What is NOT fair is pulling the rug out from under your S after the acceptances are in and final decisions are being processed. What year is your S now in high school? Have you had any talks about geographic limitations with him yet?
Level of maturity, strength of independence with life skills, concerns about time management skills, ability to advocate for himself with teachers and academic issues, willingness to get schoolwork done and turned in on time, experience of child with sleepaway camps or other long distance separation from home, social skills–these are all possible indicators of how well your child might do in a college far from home with no parents close by.
You should split your concerns into three piles…Financial limitations, Student limitations, and Parental limitations. Financial budgeting can severely limit the number of plane tickets you can purchase each year. The reality of having to take multiple days off of work to visit your child can be stressful, especially if they have a medical/mental crisis. Schools can cost the same amount of tuition, room and board, and still require different amounts of travel expenses. Will the student need a car at college? That is another financial and logistical situation to consider.
Student limitations, such as chronic medical conditions that require the student to find a local doctor, figure out how to get prescription refills, or food allergies that require child to find local sources of healthy foods, are real considerations that need to be addressed. These can be practiced at home with enough lead time, and are possible to overcome.
One set of concerns belongs to you as parents, and is the innate selfishness (I mean this in a good, loving way as a parent myself) of wanting to stay connected to your child during the college years. This love should not be driven by overprotectiveness (my child must live at home during college so they stay safe). And this love can be tamed through parental self-control. So many posts on this forum detail the parents’ sense of loss as their kids head off to a college thousands of miles away. The pain is real, but the parents let them go anyway. Other posts show students fighting with parents to even leave their home at all to attend a college one hour away.
Only you know the heart and spirit of your child, and their need for closer physical connection during the college years. Skype and texting can keep the parent’s heart covered with more frequent communication, and can sometimes close the gap of missing your child. Connecting your child to resources closer to their chosen college can give you comfort as well. Examples include a local church if your family is religious, or a continuation of a sport/activity that draws students into a closer knit family unit (theater, marching band). Having someone else on campus that they know, or a family relative that lives either close by, or close enough to help in a crisis can be a comfort to you.

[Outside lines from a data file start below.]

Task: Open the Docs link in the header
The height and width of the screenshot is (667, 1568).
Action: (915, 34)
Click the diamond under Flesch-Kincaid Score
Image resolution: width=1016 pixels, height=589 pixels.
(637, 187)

Another aspect of the intended major is searching for colleges with a large enough reputation that big companies come to campus to recruit. Ask questions in your college search about where the CS kids are getting jobs at. It could be that there are East Coast/Mid West schools that are strong enough in the CS major to attract the big companies.
Random note about instate tuition. Is there any flexibility on your moving date? If your son does want to stay in the Midwest, is it possible to delay your move until he starts college instate? In my home state, once the child starts attending an instate school, they are eligible for instate tuition even if the parents move away.